A credit score is a number used by Credit Reporting Agencies. A score is assigned to every person who has a credit file. In other words, you probably have a credit score. Credit scoring is intended to measure your credit risk. The score is calculated based on several factors, including how well you have paid your debts over time, the amounts you owe, how long you have had credit accounts, and the type of credit you have.

Credit scores typically range from a low of about 200 to a high of about 900. The higher the number, the better the score. Presently, a score of about 660 or better is considered good.

Who uses credit scores?

Many lenders – including about 90% of credit card issuers and 75% of mortgage lenders (according to the National Consumer Law Center). Creditors also use credit scores for marketing, collection, adjustment of interest rates, and approval or denial of additional credit. Increasingly, auto and homeowners insurers use scores to determine eligibility and premiums. Even employers are using credit scores in hiring or other decisions.

Can you obtain your own credit score?

While the law does not require the Credit Reporting Agencies to disclose your score, the three major bureaus will make your score available for a fee.

Is your score the same at all three major credit bureaus?

No – there may be a large difference – up to 100 points – among the bureaus. This is because each one might have different information about you. To get a complete picture, check with all three bureaus. The three major bureaus are TransUnion, 1-800-916-8800, Transunion; Equifax, 1-800-685-1111 ; Equifax ; and Experian, 1-888-685-3742, Experian.
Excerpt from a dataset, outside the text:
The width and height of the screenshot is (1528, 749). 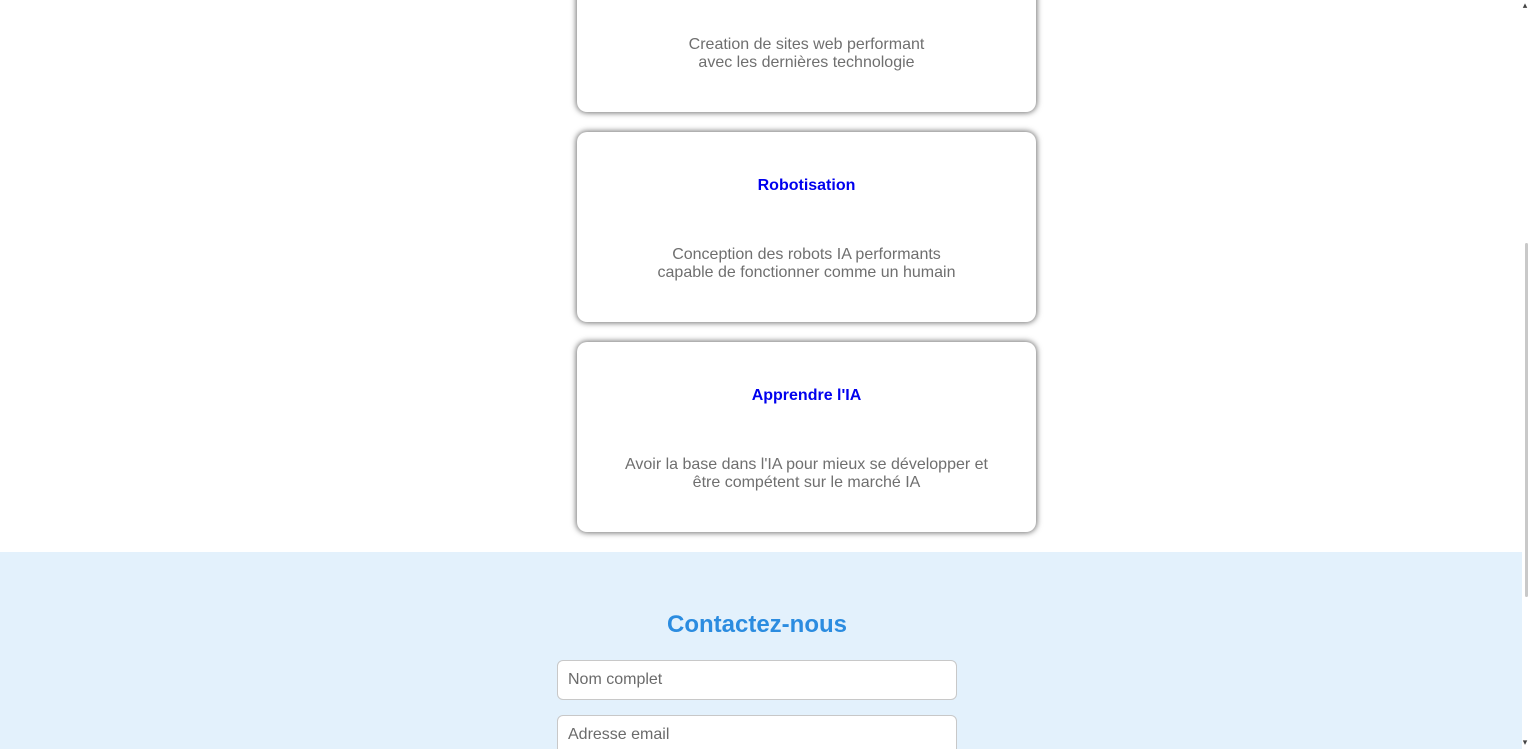 What do you see at coordinates (757, 624) in the screenshot?
I see `contact-title: Contactez-nous` at bounding box center [757, 624].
How can I improve a low credit score?

You can raise your score, according to creditors and consumer advocates such as the National Consumer Law Center, by:

  • Paying debts on time – if you are falling behind, try to negotiate an acceptable repayment plan that won’t be reflected on your credit report.
  • Keeping balances low on credit cards and revolving loans.
  • Limiting the number of new credit accounts you open.
  • Checking your credit record regularly, and disputing any inaccurate or old information– see How Can I Correct Errors in My Credit Report?

What is insurance scoring?

An insurance score is a number based on credit information, similar to a credit score. Most auto and homeowners insurers use scores. The score ranges from 1 to 9; here, the lower score is better. Insurers may decide whether or not to insure you, or change your premium, based on your insurance score. The better the score, the lower the premium. Insurance companies believe there is a link between your credit history and your risk of having a claim.

Are there any laws which govern insurance scoring?

Yes, in 2004, Indiana enacted a law which regulates insurance scoring. Some of the highlights of this law include:

  • Insurers cannot consider your income, gender, address, race, ethnic group, religion, marital status or nationality.
  • Insurers cannot use the score as the only reason to deny or cancel insurance, or to base their premiums.
  • You can’t be penalized just because you don’t own a credit card.
  • You can’t be considered “high-risk” because you lack a credit history.
  • The insurer must re-evaluate the score at least every year if you ask it to; otherwise the insurer must re-evaluate every three years.
  • The insurer cannot consider medical debts, marketing inquiries, or recent lender inquiries for home mortgages or auto loans.
  • If you dispute your credit report and the credit bureau makes corrections, you have the right to a re-calculation of your insurance score.
  • You must be notified of your rights if your score changes for the worse.

What do I do if the insurance company hasn’t complied with this law?

You may send a complaint to the Indiana Department of Insurance.